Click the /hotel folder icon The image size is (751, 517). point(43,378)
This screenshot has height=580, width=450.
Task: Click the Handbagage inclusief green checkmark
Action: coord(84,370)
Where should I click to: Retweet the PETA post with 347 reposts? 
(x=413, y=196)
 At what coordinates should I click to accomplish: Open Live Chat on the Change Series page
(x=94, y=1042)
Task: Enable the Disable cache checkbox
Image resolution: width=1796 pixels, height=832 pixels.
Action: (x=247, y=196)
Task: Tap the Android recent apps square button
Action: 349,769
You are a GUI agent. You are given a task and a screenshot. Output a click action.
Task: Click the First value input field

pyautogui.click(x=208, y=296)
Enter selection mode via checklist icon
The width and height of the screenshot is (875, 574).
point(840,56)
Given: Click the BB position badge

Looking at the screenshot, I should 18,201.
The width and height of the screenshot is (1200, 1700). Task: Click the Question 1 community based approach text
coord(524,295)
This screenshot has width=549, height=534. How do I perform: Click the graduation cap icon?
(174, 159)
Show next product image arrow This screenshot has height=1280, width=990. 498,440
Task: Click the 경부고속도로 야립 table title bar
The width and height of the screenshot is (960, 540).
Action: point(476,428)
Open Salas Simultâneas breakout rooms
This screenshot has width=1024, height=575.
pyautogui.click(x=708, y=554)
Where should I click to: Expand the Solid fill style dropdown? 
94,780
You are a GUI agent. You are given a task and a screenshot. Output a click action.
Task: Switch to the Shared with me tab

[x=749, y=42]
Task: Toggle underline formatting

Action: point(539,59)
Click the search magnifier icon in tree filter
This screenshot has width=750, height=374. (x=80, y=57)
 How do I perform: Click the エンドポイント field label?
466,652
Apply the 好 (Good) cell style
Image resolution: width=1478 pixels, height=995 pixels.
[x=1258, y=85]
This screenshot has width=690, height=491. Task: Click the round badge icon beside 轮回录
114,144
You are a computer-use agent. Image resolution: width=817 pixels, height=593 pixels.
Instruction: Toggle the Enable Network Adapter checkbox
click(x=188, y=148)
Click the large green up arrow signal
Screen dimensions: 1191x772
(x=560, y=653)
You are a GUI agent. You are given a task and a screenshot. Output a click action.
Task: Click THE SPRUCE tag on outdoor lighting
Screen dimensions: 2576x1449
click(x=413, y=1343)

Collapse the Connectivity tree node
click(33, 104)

### Directions:
Copying word for word, give each line of the data above from the first one through the line containing "Enter selection mode via checklist icon", and nothing else.

### Answer area:
Click the /hotel folder icon The image size is (751, 517). point(43,378)
This screenshot has height=580, width=450.
Task: Click the Handbagage inclusief green checkmark
Action: coord(84,370)
Where should I click to: Retweet the PETA post with 347 reposts? 
(x=413, y=196)
 At what coordinates should I click to accomplish: Open Live Chat on the Change Series page
(x=94, y=1042)
Task: Enable the Disable cache checkbox
Image resolution: width=1796 pixels, height=832 pixels.
Action: (x=247, y=196)
Task: Tap the Android recent apps square button
Action: 349,769
You are a GUI agent. You are given a task and a screenshot. Output a click action.
Task: Click the First value input field

pyautogui.click(x=208, y=296)
Enter selection mode via checklist icon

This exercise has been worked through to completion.